Tipografo Comin da Trino
Dati tipografici Venezia, 
Prezzo 1.000,00
Rime

8vo (151x102 mm). (15, lacking the first blank leaf), 121 [i.e. 126, leaves 54, 63, 64, 107 and 108 repeated in numbering], (6) leaves. With a woodcut device on the title-page and at the end. Contemporary vellum, spine covered by a red paper with label and ink title, slightly rubbed and worn, a good and genuine copy.

FIRST EDITION (variant issue in which the blank leaf Q7 is replaced by a bifolium containing a sonnet by Domenico Venier and the errata). The volume is dedicated by Celio Magno to Giulio Contarini (Zara, October 20, 1572) and also contains a life of Molino written by the painter Giovanni Mario Verdizzotti, a pupil of Titian.

This verse collection represents a kind of summa of the Venetian neo-Petrarchism and contains at the end a ‘tombeau poétique' in Molino's memory, including verses by Lauro Badoer, Girolamo Fioretti, Federico Frangipane, Giorgio Gradenigo, Pietro Gradenigo, Nicolò Macheropio, Celio Magno, Domenico Vernier, and some anonymous authors (cf. E. Taddeo, Il manierismo letterario e i lirici veneziani del tardo Cinquecento, Rome, 1974, pp. 73-91).

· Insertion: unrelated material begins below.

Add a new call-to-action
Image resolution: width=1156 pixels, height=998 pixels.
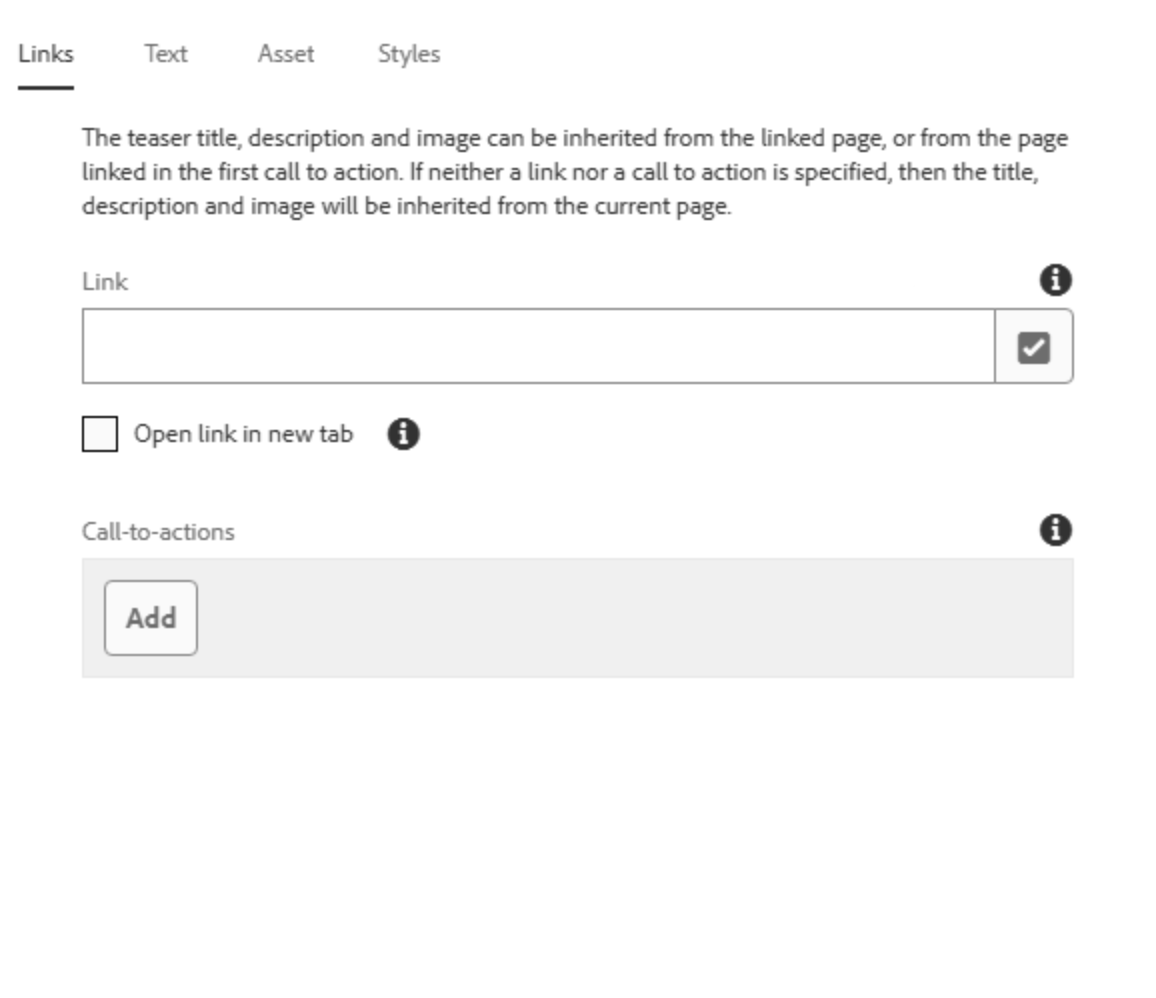click(150, 617)
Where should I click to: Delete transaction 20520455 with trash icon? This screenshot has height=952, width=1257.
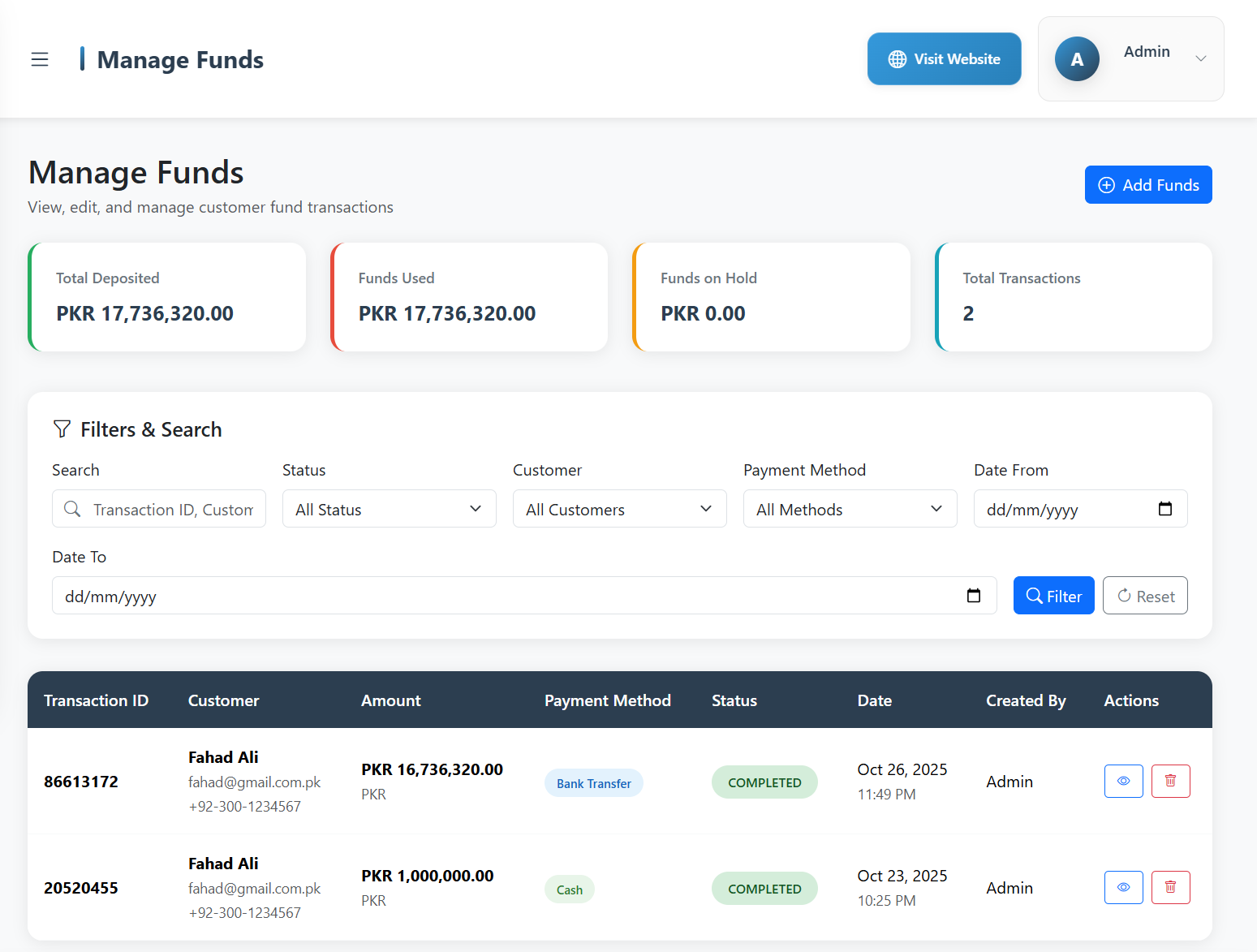point(1170,887)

“Nel 1569 muore Girolamo Molino. Gli amici, Domenico Venier in primo luogo, promuovono la pubblicazione delle sue rime; Celio Magno le dedica a Giulio Contarini. Il compito di scrivere la vita dell'autore è affidata al Verdizotti. Anche in questo caso egli coglie l'occasione per dare al libro un particolare sapore. Si celebra la collaborazione fra grandi personaggi di generazioni diverse: si ricorda l'amicizia del giovane Molino con i vecchi maestri, il Bembo, Triphon Gabriele, il Trissino, e con personaggi illustri, con cui minore era lo stacco generazionale, come Domenico Venier, il Navagero, Daniele Barbaro, Bernardo Cappello, Luigi Cornaro, lo Speroni, Bernardo Tasso, Giulio Camillo. Il Verdizotti ricorda anche che l'amore per la poesia volgare conviveva nel Molin con l'interesse per la pittura, la scultura, la musica, e che anche conosceva la lingua ebraica, oltre al greco e al latino. Interessante è anche il ritratto morale del personaggio, non si sposa per non turbare l'otium degli studi letterari, ma non è certo insensibile al fascino delle belle donne; accetta raramente incarichi pubblici, ma si indigna per il cattivo uso che altri ne fanno: si arrabbiava, scrive il Verdizotti, contro coloro che ‘carichi di ricchezza e ornati di grande autorità, non facessero molte cose degne di loro, come si può tener per certo ch'egli fatto haverebbe'. La vita del Molin scritta dal Verdizotti tende dunque a tramutarsi nella celebrazione di un ambiente, nella appassionata rievocazione di un momento magico della vita culturale veneziana” (L. Bolzoni, La stanza della memoria. Modelli letterari e iconografici nell'età della stampa, Turin, 1995, p. 36).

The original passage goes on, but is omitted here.